It would be difficult to impose restrictions on Saudi Arabia use of US-supplied materiel writ large, said Scott Paul, Oxfam America senior humanitarian policy advisor.
“If your existing contract is for horizontal stabilizers for F-15s, how do you legislate that? Yes, it’s OK to provide horizontal stabilizers for F-15s if they’re not fighting in Yemen?” he told Quartz. “Members [of Congress] have been uneasy writing off entire defense contracts with the Saudis. They would rather find a more precise way to extract the US from its role in the conflict in Yemen.”

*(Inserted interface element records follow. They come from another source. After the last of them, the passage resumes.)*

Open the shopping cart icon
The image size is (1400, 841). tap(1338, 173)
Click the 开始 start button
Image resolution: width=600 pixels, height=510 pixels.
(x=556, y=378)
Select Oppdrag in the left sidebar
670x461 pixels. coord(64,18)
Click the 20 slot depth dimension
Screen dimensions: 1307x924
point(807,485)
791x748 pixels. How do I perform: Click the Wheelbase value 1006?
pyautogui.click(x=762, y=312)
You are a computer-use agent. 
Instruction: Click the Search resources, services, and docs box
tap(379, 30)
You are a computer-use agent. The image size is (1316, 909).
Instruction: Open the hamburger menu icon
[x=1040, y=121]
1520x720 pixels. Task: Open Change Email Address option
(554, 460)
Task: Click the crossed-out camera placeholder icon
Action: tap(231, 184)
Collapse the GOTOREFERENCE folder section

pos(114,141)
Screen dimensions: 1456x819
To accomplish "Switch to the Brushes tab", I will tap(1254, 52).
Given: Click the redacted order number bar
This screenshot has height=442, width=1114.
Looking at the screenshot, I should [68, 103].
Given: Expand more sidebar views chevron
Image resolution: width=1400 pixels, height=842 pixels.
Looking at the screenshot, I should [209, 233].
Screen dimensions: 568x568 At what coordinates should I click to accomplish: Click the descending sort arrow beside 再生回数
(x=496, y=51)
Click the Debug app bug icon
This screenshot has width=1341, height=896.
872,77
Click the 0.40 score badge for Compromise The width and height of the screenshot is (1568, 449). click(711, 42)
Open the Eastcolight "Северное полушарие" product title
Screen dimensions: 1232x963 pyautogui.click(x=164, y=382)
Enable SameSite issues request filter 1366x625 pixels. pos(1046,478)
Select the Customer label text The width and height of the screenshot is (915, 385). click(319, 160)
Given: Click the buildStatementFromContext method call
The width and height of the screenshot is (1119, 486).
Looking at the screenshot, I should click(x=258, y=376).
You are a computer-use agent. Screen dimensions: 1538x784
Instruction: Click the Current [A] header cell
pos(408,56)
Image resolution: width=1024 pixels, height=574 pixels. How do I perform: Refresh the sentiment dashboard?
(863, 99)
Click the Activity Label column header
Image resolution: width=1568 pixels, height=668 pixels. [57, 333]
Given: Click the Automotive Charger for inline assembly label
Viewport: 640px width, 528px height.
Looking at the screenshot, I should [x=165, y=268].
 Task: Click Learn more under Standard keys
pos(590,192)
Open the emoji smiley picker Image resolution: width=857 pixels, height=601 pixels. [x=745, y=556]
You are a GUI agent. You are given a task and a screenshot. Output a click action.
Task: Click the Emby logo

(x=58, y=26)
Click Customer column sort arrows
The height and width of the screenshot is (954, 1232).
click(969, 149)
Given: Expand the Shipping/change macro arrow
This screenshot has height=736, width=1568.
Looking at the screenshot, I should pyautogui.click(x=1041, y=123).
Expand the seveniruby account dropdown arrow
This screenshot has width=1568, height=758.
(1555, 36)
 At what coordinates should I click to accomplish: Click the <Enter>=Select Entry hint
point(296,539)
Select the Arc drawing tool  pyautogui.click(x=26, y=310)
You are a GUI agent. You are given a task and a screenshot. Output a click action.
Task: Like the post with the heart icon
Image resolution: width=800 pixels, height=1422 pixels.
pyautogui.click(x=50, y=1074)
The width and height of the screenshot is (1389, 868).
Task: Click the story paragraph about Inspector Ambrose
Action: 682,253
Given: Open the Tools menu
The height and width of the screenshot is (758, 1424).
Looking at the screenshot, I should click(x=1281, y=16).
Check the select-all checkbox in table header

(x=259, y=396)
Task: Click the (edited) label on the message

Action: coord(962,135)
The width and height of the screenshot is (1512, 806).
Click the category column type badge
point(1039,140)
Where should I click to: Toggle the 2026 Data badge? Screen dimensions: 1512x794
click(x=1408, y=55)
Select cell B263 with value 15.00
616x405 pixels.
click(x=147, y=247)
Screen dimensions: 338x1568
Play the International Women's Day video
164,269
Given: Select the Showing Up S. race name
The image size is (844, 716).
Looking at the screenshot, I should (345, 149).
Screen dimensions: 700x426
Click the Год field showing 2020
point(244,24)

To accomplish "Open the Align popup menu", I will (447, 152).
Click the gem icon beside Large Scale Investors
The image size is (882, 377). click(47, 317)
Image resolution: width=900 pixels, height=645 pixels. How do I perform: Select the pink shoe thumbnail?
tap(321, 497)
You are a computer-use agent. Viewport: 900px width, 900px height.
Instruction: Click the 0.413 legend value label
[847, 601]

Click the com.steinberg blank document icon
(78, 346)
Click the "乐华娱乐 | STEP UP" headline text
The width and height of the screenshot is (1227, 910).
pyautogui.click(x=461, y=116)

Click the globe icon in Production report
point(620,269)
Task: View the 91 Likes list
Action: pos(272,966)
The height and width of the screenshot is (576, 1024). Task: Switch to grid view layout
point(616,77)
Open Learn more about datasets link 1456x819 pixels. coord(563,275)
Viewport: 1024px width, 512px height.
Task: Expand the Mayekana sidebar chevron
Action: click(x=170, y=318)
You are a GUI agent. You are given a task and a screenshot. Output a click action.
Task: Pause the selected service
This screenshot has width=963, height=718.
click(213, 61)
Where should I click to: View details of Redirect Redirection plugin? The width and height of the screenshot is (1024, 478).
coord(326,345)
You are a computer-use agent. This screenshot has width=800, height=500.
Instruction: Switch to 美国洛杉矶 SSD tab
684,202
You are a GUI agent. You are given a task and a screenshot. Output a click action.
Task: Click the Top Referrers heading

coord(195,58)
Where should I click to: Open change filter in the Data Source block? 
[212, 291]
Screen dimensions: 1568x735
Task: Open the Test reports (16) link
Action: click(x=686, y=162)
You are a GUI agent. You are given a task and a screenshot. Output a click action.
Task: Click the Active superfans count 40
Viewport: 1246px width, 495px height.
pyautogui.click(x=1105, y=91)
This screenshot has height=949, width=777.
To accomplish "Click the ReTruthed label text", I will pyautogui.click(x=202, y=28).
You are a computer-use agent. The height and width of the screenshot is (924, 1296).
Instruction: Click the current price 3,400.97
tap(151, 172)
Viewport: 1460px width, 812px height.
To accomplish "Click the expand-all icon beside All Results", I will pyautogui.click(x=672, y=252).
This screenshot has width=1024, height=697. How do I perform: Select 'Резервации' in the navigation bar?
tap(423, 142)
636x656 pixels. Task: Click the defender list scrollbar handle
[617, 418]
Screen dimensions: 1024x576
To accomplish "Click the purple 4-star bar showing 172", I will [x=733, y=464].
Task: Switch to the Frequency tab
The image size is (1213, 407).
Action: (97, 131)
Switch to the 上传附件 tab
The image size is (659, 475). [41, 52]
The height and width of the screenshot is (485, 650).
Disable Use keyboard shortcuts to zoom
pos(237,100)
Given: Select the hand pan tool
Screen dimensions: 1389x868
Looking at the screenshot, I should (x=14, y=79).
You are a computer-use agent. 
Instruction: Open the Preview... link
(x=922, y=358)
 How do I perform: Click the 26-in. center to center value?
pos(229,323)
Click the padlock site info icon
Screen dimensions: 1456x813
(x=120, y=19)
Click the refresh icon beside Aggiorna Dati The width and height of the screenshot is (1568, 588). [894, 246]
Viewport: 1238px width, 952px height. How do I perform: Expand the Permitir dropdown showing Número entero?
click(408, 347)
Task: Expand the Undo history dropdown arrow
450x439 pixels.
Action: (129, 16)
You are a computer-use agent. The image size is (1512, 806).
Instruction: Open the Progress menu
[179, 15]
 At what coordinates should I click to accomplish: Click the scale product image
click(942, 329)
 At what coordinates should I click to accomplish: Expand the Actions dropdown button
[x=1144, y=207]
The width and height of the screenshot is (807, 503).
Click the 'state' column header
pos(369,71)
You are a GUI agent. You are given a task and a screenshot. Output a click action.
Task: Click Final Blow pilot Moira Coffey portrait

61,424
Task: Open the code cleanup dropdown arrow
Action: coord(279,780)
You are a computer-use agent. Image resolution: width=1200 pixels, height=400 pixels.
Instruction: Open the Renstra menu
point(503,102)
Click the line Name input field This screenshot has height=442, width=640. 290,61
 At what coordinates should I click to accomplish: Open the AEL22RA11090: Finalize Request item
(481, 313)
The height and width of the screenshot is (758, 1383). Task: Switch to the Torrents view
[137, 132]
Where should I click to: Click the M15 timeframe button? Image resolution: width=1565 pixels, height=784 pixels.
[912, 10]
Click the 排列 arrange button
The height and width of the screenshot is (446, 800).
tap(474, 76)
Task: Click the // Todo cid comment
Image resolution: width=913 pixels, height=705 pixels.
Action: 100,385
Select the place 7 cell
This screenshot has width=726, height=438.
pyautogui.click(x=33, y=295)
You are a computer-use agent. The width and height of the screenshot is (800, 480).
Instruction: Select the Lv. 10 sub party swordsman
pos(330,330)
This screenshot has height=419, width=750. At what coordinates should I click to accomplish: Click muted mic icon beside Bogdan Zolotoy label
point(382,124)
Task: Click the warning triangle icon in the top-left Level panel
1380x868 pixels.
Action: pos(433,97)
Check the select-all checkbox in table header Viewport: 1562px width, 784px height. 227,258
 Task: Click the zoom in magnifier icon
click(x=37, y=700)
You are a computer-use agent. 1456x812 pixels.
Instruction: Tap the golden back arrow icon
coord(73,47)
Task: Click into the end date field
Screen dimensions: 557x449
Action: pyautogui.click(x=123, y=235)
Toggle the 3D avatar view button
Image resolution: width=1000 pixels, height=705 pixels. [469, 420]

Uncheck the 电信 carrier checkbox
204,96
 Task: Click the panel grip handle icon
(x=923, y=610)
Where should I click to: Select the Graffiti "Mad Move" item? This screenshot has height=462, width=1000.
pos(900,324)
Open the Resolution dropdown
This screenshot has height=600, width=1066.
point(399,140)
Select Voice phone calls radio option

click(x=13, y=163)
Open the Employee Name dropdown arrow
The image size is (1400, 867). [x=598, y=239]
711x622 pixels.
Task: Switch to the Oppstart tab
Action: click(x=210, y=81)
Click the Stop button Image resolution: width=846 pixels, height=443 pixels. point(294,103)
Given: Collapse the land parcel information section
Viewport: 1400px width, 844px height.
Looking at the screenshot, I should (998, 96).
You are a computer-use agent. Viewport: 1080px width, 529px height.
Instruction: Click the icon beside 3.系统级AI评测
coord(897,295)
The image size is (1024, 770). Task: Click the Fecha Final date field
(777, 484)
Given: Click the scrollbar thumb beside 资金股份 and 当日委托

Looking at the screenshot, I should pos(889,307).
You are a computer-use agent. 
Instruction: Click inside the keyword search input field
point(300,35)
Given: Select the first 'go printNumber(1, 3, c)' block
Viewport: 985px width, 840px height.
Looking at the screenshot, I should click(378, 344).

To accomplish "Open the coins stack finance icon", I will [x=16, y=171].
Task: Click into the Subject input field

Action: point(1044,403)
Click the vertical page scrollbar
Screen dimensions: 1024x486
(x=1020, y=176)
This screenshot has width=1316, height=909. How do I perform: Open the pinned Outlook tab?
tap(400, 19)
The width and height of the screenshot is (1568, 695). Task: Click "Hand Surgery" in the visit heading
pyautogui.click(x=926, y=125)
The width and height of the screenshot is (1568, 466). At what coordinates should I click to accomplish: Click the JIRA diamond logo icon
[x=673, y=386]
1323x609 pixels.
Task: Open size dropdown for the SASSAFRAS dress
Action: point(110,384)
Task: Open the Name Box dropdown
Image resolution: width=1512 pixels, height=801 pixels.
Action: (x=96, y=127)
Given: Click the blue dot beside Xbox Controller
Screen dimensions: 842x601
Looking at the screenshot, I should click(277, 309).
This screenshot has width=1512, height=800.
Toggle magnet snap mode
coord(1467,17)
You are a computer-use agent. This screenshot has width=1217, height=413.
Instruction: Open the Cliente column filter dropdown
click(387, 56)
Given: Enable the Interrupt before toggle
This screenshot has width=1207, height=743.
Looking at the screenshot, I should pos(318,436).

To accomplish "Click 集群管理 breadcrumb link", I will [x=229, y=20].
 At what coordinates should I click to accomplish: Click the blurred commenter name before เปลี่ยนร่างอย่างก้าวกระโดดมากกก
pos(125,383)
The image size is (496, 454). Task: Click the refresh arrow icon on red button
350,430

The public conversation around the US-Saudi defense relationship has made it out to be an all-or-nothing proposition. The F-15 procurement notice shows a bit of the “humdrum, everyday foundational piece that isn’t really entering the conversation,” Paul said. Military cooperation with Saudi Arabia will certainly continue in a broad sense, especially as the US has five strategic bases in the kingdom. However, he continued, “there are a lot of people who take exception to the fact that this alliance is uncontroversial.”
In September, US secretary of state Mike Pompeo said the Saudi-led coalition in Yemen was “undertaking demonstrable actions to reduce the risk of harm to civilians and civilian infrastructure.” Pompeo’s statement drew an immediate rebuke from California Democratic congressman Ro Khanna, who called it “a farce.”
Some legislators are now “trying to reshape the defense relationship around shared interests as opposed to a blank check,” said Paul.
Nevertheless, said Andrea Prasow, “This administration doesn’t intend to change its relationship with Saudi Arabia.”